Non smettiamo di parlare di Ksenia, imprigionata in Russia per una donazione

Adriano Sofri

Dodici anni di carcere per aver versato 51,80 dollari a un’associazione di assistenza all’Ucraina. Una settimana dopo la sentenza, non se ne parla più. Di Ksenia come di altri travolti da avvenimenti tragici, ma non abbastanza da smettere di essere grotteschi

È passata una settimana da quando una giovane donna, Ksenia Karelina, è stata condannata a 12 (dodici) anni di galera da un tribunale russo, per tradimento.

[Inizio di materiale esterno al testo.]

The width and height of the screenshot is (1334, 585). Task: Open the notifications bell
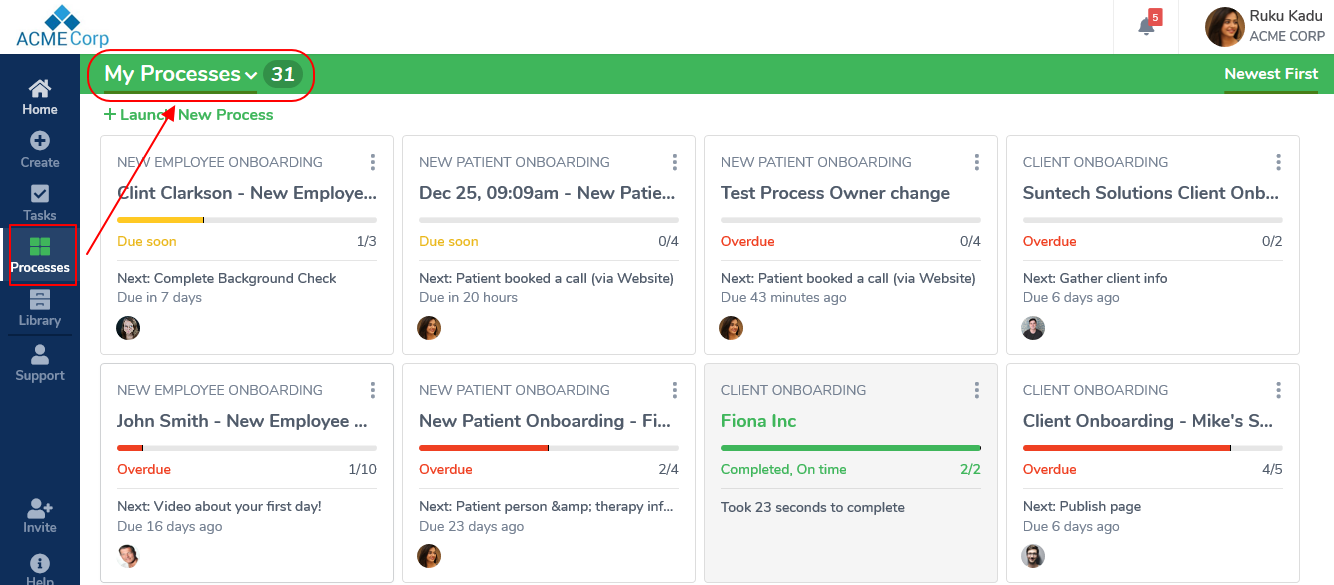(x=1147, y=26)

Ksenia, 32 anni, “ballerina dilettante”, dicono bizzarramente alcune cronache, “di professione ballerina”, altre, ha sposato un cittadino americano e ha la doppia cittadinanza statunitense e russa. Residente a Los Angeles, era venuta a far visita ai famigliari a Ekaterinenburg quando, lo scorso febbraio, era stata arrestata. L’imputazione: aver sottoscritto, negli Stati Uniti, una pubblica donazione di 51,80 dollari a un’associazione di assistenza all’Ucraina, “Razom”, il giorno dopo l’invasione russa, il 25 febbraio 2022. Dopo mesi di detenzione, è stata processata “a porte chiuse”. Il pubblico accusatore ha chiesto la condanna a 15 anni. La corte, in un accesso di indulgenza, gliene ha inflitti 12.

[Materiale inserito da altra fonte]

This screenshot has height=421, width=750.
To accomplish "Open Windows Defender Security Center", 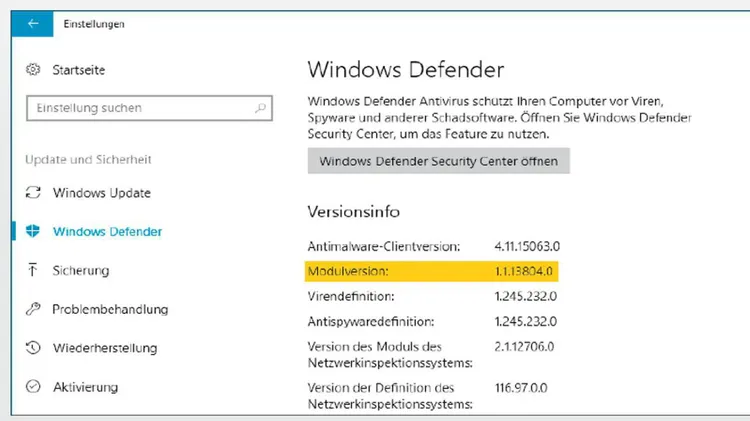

L’FSB, la sigla erede del KGB, ha certificato che il denaro versato da Karelina sarebbe stato impiegato “per acquistare forniture mediche tattiche, armi e munizioni per le forze armate di Kiev”. L’organizzazione “Razom” ha negato di aver mai partecipato all’acquisto di armi e munizioni. In tribunale, Karelina ha “confessato” il versamento dei 51,80 dollari, e ha detto di essersi proposta di aiutare le vittime del conflitto di ciascuna parte. Il suo difensore ha annunciato ricorso. Ne scrivo oggi perché, com’era ovvio, una settimana dopo, non se ne parla più. Di Ksenia come di tante altre persone travolte da avvenimenti tragici, ma non abbastanza da smettere di essere grotteschi.

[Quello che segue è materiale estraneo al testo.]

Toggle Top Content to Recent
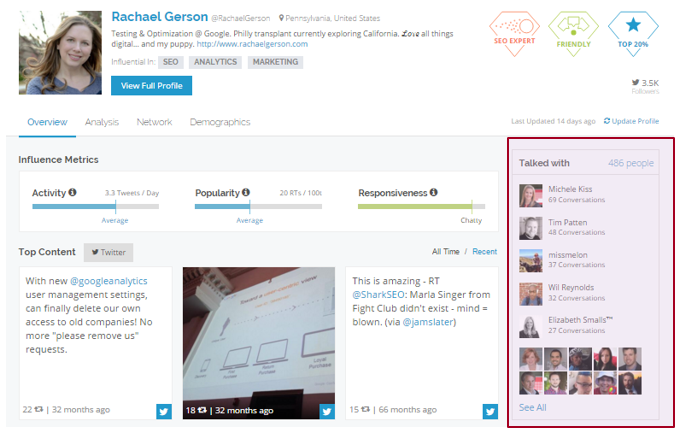Viewport: 684px width, 436px height. (484, 252)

In genere tra i galeotti e le galeotte c’è qualche curiosità di sapere perché il proprio prossimo ci è finito. Le prossime di Ksenia conoscono la cifra della sua donazione: chissà se pensano che sia una vittima della ottusa spietatezza del regime, o una cretina. Come quando si legge sulle civette dei quotidiani: “Spaccano un bancomat per soli 37 euro”, come a dire che siamo al di sotto del minimo ragionevole. Ksenia ha incassato un anno di galera dura per ogni 4 dollari virgola elargiti. Lei forse si dice che ha fatto uno sbaglio, non doveva lasciarsi commuovere da quel banchetto stradale. Forse si dice che doveva dare di più. Forse niente di tutto questo, sta lì, in cella, in uniforme, obbediente, chiedendosi quando il dispotismo orientale che l’ha presa in ostaggio avrà interesse a un nuovo scambio di prigionieri: una ballerina da 51,80 dollari per un sicario di pregio o una spia di rango. In tribunale, dietro il vetro della gabbia degli imputati, il bel viso di Karelina sorrideva. Per l’occidente collettivo, sarà comunque un affare.